[Items from a data source]

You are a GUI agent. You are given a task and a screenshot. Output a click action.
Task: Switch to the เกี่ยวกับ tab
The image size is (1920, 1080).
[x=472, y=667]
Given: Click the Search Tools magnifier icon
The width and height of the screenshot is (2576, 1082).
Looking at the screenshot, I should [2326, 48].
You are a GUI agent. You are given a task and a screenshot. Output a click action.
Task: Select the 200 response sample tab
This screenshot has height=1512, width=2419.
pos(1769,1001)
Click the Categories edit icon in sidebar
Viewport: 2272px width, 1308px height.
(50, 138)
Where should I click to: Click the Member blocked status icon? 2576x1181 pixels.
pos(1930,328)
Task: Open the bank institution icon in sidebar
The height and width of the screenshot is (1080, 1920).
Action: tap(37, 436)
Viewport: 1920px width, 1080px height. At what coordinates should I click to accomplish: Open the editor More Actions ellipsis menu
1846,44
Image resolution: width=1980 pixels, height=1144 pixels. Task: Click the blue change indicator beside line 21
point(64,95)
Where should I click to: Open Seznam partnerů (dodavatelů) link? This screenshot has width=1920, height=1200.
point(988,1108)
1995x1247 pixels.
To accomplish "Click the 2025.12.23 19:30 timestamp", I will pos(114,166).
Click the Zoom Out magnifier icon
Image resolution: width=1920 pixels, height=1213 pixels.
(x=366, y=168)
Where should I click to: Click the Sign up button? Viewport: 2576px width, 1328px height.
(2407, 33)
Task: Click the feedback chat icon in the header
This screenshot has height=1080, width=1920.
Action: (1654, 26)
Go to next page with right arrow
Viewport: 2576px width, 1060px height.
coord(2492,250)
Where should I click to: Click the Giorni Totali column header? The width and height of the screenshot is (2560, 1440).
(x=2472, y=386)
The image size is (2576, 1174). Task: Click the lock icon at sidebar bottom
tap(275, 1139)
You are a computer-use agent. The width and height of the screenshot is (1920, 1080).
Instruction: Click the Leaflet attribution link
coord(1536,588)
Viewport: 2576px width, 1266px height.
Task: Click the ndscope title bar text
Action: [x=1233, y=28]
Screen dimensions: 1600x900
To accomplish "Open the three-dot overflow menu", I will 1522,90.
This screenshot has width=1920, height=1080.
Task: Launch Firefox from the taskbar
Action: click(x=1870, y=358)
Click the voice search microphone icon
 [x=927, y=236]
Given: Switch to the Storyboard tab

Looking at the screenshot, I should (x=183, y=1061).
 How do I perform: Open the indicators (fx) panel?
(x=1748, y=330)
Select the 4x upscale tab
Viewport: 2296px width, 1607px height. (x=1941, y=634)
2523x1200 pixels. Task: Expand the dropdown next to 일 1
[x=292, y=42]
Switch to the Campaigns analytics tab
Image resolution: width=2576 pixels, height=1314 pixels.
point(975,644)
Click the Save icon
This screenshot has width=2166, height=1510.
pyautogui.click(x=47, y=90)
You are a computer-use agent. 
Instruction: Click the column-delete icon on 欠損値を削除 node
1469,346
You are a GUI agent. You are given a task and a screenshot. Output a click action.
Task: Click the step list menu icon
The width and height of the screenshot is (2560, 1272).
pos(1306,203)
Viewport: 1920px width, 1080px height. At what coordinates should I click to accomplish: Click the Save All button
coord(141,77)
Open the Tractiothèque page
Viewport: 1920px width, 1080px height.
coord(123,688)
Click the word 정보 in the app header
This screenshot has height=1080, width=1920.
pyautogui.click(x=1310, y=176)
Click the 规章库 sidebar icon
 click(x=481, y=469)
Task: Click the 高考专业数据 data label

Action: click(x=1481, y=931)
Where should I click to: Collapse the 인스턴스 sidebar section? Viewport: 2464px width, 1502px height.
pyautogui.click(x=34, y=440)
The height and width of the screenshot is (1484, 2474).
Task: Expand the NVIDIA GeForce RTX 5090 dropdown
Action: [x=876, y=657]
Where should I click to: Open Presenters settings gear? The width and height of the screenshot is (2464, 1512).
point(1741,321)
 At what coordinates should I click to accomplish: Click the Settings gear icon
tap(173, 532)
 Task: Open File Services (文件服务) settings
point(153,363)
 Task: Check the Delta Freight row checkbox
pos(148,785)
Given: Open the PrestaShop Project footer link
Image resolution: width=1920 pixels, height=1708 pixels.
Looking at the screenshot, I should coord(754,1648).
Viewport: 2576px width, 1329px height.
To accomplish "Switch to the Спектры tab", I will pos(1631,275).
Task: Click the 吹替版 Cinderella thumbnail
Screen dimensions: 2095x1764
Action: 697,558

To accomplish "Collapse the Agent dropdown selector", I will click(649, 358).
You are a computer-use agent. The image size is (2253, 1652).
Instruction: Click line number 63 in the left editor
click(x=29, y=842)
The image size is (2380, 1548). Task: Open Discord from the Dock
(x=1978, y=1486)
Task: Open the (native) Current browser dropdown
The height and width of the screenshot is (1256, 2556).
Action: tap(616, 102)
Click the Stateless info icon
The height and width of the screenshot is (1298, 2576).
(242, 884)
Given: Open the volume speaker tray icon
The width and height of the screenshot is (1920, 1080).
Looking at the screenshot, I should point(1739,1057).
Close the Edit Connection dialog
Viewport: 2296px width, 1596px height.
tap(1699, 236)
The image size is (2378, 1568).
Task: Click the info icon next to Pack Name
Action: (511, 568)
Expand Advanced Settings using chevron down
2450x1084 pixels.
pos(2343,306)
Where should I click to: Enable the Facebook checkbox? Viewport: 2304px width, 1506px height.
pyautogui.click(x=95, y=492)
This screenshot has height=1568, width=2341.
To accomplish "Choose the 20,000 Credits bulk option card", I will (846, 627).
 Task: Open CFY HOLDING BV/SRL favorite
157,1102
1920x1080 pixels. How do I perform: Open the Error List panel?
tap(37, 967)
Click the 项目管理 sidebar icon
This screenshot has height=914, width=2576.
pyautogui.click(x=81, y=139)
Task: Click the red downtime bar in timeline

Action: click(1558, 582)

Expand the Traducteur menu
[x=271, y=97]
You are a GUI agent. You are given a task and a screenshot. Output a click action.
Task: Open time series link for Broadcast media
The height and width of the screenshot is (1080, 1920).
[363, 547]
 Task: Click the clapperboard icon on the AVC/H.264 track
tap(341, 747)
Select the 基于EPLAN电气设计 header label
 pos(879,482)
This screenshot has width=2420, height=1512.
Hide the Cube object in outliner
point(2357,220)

● Activity
Report each line of the data that includes the string "computer".

● Response below
You are a computer-use agent. The width and height of the screenshot is (1920, 1080).
You are a computer-use agent. 
You are a computer-use agent. The image size is (2253, 1652).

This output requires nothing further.